Even to those without an archaeological, anthropological, or historical background Pinker’s Figure 2-2 must appear dubious.  The big issue is figuring out exactly what is being compared here; what are the categories on the X axis and what is being measured on the Y axis?  The entities being compared are very different.  We start off with prehistory being represented by cemetery sites, or clusters of cemetery sites, leap to 19th/20th century hunter-gatherer/horticulturalist societies, then we come to “states.”  Notice that of the eight categories here, only one, the “U.S.  2005” is actually a state.  The rest are geographical regions (Ancient Mexico, Europe, and the World).  Pinker has made no effort to maintain an even roughly consistent scale of comparison.  This is important since the bigger the sample, the more variation will wash out.

The time frames represented by each category also fluctuate wildly, from days at one end up to centuries at the other.  What sense does it make to compare a mass-burial from a one-day massacre (the Crow Creek Site) to the planet Earth in the entire 20th century?  What possible conclusion can one draw from such a comparison?  

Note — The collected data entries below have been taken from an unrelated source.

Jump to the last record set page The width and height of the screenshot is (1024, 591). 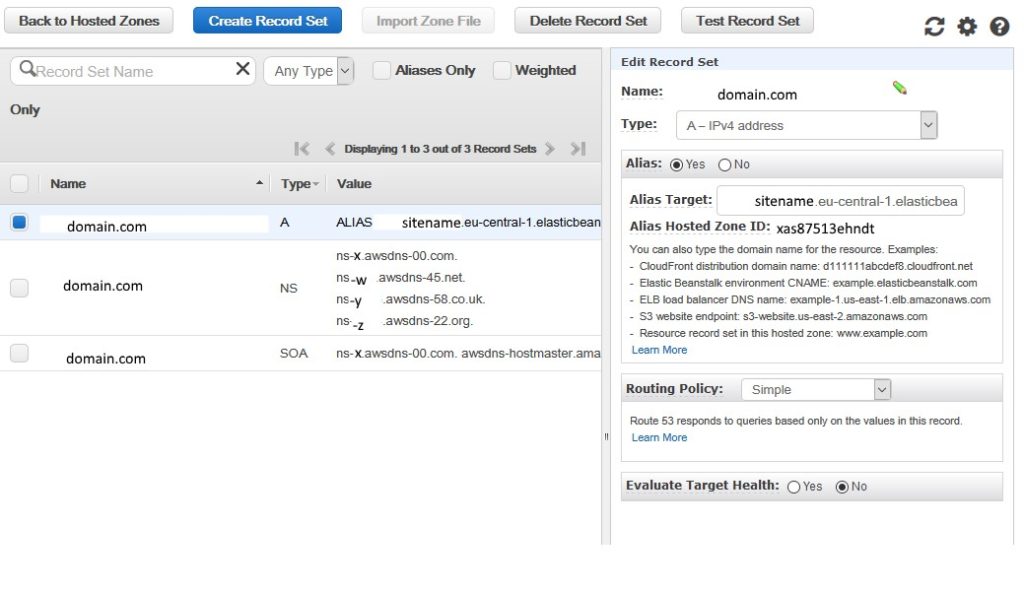pos(577,148)
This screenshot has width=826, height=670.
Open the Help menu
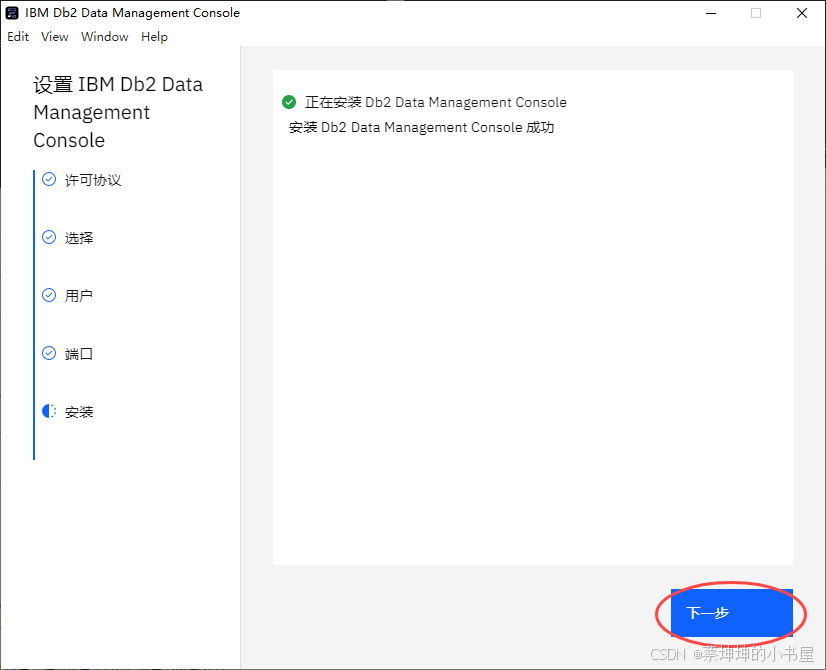[154, 36]
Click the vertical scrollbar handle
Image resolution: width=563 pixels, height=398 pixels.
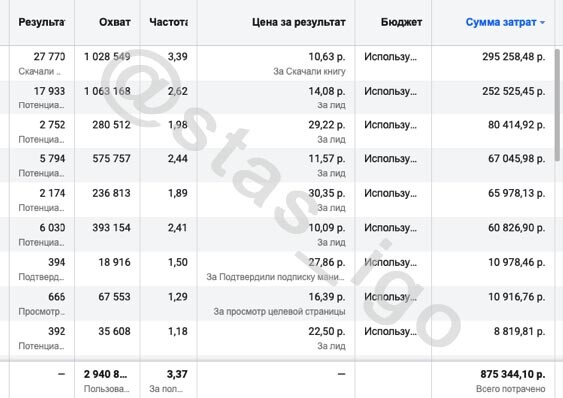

In the following table, I’ve listed the archaeological sites he uses in his argument.  I reviewed his original sources and, where I could figure it out, included the number of individuals in each cemetery (data that he really should have included).  There are some issues with his data that I need to address before proceeding.  A relatively minor, but still  significant, problem with this figure is how poorly it is cited.  One has to go through a pile of references hoping to find a match.  Fortunately Pinker used only three sources for his archaeological and ethnographic data—Lawrence Keeley’s War Before Civilization: The Myth of the Peaceful Savage (1996), an article in Science by  Samuel Bowles ("Did Warfare Among Ancestral Hunter-Gatherers Affect the Evolution of Human Social Behaviors?"), and Azar Gat’s 20008 War in Human Civilization.  Even so, I couldn't find all the sites in these books, so the chart may not be fully cited.


Site
Dates
# burials
deaths by warfare
Nubia, nr. Site 117
12000-10000 BCE
39
3
Djebel Sahaba Nubia (Site 117)
2000-10000 BCE
41
46
Calumnata, Algeria
6300BCE-5300 BCE
53
4
Gobero, Niger
14000-6200 BCE
35
0
Volos’ke Ukraine
7500 BCE
18
22
Vasiliv’ka Ukraine
9000 BCE
32
1
Boggebakken Denmark
4300-3800 CE
17
12
Vedbaek Denmark
4100 CE
17
14
Skateholm I, Sweden
4100 BCE
30
7
Brittany
6000 BCE
?
8
Ile Teviec France
4600 BCE
16
12
British Columbia 30 sites
3500BCE-1674 CE
745
23
Central California
1500BCE-1500 CE
?
 5
Central California
1400BCE-235 CE
?
5
Central California (2 sites)
240CE-1770 CE (?)
248
4
S. California 28 sites
1400 BCE-235 CE
840
6
Kentucky (2750 BCE)
2750 BCE
?
6
Crow Creek, South Dakota
1325 CE
486
60
Illinois
1300 CE.
264
16
Northeast Plains
1435 CE
?
15
Sara Nahar Rai, India
2140-850 BCE
10
30


I've grouped my carping about the archaeological evidence into three main categories: (1) Pinker's understanding of the data (2) Pinker's sample size, and (3) the manner in which Pinker selected his sample.

1) Poorly understood data

Djebel Sahaba (Site 117) and the “nr. Site 117” Site.  These sites should be grouped.  they probably belong to the same community.  Pinker uses grouped data in other cases, so he probably should here.  Or Djebel Sahaba should be dropped as representing something exceptional, either the remains of a battle or massacre, or the community buried people who died by violence separately.  Speaking the sites that might represent exceptional events…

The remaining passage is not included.